Using the Point Thomson text, explain in one to three sentences why seismic data there is harder to interpret.

[[ Text section open ]]

No one knows for sure whether the cycling production and injection wells will “communicate.” If not, pumping gas back into the ground won’t maintain field pressure.

Haymes said the geology remains largely unknown at Point Thomson. For example, he said, the location of the field running from onshore to offshore means that the permafrost in the area has changing thickness, making seismic data more challenging to interpret.

Also, the Brookian sequence at Point Thomson comes with an uncertain legacy. The sequence is found at the successful Tarn and Meltwater fields in the Kuparuk River unit, but also at Badami, the notoriously finicky field just west of Point Thomson.

One of the features of the Brookian is turbidites, or layers of sand and silt. In Badami, these layers form “sand lobes” that cut off one reservoir from another. For the past decade, BP, the operator of Badami, has struggled to find a way to develop the field.

If Point Thomson resembles Badami, it could complicate production. However, if Point Thomson resembles Tarn and Meltwater, it could become a significant oil producer.

Much technology and much cash

Either way, Point Thomson is expensive.

In March 2008, Haymes said Exxon and its partners had spent more than $800 million on Point Thomson, without a single producing well or dollar of revenue to show for it.

The 23rd Plan of Development currently in effect is a $1.3 billion gas cycling program to drill five wells at Point Thomson and produce 10,000 barrels per day by the end of 2014.

Exxon and its partners have presented the program as a major technological undertaking.

In a March 2008 administrative hearing, Bill Meeks, ExxonMobil drilling engineering manager, said the pressure of Point Thomson gas was 10,200 pounds per square inch, requiring drilling mud twice as dense as what is used on traditional North Slope wells.

The need for wells to pass at an angle through the reservoir will require additional mud pressure to keep rocks from caving around the well, and therefore those initial Point Thomson wells will test the limits of the technology used to drill difficult wells. “That’s one of the big risks we have at Point Thomson,” Meeks said. “How far can you go?”

[[ Text section closed ]]
[[ Records open ]]

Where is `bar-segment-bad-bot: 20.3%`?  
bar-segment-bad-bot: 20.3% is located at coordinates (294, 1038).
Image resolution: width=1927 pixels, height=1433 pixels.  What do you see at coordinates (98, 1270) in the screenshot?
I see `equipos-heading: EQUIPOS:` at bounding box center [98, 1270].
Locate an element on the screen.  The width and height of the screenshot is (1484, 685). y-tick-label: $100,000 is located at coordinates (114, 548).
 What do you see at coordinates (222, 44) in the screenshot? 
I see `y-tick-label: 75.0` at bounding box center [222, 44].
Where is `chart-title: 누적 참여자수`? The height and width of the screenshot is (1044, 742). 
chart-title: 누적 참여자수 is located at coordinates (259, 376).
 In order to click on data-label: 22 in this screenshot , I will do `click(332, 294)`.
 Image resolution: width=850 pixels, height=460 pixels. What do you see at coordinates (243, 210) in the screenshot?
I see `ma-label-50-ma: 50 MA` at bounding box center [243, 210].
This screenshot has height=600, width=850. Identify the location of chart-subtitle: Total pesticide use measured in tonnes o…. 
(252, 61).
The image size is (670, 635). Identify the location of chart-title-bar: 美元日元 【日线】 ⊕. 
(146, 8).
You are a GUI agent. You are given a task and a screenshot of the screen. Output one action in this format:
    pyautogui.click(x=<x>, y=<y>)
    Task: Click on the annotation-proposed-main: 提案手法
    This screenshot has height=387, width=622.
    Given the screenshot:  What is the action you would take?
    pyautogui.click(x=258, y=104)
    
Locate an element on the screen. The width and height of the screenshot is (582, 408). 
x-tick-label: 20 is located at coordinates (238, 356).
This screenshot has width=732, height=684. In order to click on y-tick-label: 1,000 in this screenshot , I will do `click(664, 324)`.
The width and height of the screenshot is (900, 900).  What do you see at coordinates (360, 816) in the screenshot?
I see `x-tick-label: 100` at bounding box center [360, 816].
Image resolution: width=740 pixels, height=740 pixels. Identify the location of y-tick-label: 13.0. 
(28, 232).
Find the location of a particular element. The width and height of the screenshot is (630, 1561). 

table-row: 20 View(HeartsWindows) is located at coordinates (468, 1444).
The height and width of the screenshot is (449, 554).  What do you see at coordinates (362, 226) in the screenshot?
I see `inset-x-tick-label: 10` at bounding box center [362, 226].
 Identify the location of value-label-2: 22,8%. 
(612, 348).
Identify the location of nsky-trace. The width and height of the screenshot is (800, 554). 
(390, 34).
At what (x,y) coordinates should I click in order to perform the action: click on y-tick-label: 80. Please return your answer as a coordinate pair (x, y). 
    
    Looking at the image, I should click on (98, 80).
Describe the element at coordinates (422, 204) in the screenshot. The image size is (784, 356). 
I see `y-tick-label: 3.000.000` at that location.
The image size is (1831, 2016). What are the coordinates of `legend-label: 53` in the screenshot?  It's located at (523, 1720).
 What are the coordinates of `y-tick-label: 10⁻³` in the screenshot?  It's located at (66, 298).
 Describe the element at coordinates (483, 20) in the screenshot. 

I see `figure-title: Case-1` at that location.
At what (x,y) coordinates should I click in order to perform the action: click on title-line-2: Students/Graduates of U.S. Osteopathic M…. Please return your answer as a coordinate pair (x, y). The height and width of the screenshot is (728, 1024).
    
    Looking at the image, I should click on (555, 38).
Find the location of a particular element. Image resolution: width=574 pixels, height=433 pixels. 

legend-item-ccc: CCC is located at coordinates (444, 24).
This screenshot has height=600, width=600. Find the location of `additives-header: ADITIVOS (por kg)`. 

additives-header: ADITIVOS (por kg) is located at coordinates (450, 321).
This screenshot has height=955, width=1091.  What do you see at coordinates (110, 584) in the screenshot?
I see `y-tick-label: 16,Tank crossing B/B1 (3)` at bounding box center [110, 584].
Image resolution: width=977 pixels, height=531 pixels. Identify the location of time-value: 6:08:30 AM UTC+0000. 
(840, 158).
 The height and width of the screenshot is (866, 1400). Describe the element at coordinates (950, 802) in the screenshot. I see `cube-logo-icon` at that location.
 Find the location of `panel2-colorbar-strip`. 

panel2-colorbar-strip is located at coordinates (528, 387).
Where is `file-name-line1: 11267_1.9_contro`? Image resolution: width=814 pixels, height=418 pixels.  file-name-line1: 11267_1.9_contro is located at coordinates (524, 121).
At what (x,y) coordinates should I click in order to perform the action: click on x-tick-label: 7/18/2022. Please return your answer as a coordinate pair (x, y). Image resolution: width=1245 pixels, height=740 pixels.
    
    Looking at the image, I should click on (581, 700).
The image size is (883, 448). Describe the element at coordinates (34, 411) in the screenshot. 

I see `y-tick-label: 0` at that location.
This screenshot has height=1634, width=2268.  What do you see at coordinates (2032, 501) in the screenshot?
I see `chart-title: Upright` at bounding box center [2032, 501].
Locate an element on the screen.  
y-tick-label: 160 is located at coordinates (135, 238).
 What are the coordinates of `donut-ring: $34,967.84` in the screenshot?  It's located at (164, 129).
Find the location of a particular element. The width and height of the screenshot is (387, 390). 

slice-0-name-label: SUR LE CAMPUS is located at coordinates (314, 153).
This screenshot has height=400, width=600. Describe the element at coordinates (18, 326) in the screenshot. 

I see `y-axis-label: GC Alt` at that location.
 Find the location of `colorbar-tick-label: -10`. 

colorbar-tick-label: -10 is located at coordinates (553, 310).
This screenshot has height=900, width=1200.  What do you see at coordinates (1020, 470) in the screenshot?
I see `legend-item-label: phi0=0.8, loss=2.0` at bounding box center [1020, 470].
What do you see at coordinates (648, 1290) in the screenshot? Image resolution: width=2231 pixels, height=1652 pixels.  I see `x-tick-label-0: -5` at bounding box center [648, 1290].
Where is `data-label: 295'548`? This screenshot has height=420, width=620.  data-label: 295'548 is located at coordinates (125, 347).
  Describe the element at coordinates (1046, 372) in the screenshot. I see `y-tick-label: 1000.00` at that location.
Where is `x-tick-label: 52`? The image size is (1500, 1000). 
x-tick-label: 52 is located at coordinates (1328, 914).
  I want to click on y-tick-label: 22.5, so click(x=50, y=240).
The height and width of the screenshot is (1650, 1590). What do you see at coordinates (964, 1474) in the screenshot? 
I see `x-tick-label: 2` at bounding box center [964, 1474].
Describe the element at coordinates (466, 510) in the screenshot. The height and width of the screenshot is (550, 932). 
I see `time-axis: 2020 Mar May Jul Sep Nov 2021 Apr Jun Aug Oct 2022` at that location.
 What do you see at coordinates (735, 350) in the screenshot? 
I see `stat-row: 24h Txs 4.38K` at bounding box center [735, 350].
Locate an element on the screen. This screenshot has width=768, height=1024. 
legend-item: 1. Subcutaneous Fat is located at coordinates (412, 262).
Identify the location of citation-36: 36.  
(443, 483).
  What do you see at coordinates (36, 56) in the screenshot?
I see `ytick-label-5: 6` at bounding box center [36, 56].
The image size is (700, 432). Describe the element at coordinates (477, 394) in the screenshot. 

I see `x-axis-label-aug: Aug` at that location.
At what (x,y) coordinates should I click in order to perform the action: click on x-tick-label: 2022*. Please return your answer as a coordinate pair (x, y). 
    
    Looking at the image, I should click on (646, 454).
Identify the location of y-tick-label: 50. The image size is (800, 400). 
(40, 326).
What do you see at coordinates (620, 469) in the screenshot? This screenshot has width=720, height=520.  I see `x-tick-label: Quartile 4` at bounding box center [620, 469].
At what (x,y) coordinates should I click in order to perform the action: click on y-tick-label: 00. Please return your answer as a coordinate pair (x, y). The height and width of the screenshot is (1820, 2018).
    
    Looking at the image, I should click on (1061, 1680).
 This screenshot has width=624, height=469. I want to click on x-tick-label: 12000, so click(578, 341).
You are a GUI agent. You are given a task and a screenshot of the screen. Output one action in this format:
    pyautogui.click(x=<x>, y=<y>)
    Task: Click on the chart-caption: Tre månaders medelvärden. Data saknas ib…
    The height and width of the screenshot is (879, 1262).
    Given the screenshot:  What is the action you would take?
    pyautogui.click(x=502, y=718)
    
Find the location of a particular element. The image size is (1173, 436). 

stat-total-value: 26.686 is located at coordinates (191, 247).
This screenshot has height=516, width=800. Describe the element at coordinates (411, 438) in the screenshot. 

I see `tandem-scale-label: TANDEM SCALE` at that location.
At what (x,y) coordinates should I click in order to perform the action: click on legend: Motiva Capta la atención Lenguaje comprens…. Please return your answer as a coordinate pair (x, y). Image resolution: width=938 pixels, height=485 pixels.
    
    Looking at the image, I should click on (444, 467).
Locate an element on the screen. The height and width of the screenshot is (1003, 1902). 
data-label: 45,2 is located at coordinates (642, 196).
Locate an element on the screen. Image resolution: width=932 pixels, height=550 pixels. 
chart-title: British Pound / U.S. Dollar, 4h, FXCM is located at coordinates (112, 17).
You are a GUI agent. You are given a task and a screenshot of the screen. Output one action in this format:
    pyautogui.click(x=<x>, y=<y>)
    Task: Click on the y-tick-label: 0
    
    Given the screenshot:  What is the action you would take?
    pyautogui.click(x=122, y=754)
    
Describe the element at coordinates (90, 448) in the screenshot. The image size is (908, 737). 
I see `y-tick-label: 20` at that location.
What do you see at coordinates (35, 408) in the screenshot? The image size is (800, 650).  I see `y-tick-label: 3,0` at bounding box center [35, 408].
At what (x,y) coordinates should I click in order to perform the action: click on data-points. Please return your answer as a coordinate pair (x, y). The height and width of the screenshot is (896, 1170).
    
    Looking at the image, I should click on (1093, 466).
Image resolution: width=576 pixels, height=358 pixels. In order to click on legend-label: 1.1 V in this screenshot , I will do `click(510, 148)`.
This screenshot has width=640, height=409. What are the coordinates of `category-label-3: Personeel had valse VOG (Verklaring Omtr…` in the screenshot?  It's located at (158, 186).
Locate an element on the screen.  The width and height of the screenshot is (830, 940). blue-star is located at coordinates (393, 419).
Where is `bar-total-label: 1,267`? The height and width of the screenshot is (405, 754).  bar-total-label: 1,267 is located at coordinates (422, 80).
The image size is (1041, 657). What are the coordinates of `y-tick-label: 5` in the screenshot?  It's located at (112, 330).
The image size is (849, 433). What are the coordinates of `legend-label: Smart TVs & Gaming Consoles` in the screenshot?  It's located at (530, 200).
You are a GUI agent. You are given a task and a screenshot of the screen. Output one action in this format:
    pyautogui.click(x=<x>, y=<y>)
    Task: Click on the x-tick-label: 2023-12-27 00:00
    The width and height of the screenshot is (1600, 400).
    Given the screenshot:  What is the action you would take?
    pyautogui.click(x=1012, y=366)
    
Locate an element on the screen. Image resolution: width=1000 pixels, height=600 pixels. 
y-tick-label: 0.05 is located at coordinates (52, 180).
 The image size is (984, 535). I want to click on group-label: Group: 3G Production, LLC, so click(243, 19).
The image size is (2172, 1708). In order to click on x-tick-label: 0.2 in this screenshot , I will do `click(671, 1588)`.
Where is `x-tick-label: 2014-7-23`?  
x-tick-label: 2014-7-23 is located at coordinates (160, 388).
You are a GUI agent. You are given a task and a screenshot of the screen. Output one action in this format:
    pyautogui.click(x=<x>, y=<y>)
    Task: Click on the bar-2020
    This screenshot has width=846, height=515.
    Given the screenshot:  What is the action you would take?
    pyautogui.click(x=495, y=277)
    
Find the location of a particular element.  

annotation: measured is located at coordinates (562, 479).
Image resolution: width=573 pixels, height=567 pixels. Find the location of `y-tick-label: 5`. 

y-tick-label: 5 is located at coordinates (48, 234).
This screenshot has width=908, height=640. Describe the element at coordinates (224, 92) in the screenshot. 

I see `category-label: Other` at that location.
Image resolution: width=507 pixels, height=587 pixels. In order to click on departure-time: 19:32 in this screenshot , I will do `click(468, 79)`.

[[ Records closed ]]

Response box >>
The field runs from onshore to offshore, so the permafrost in the area varies in thickness. That changing thickness makes the seismic data more challenging to interpret.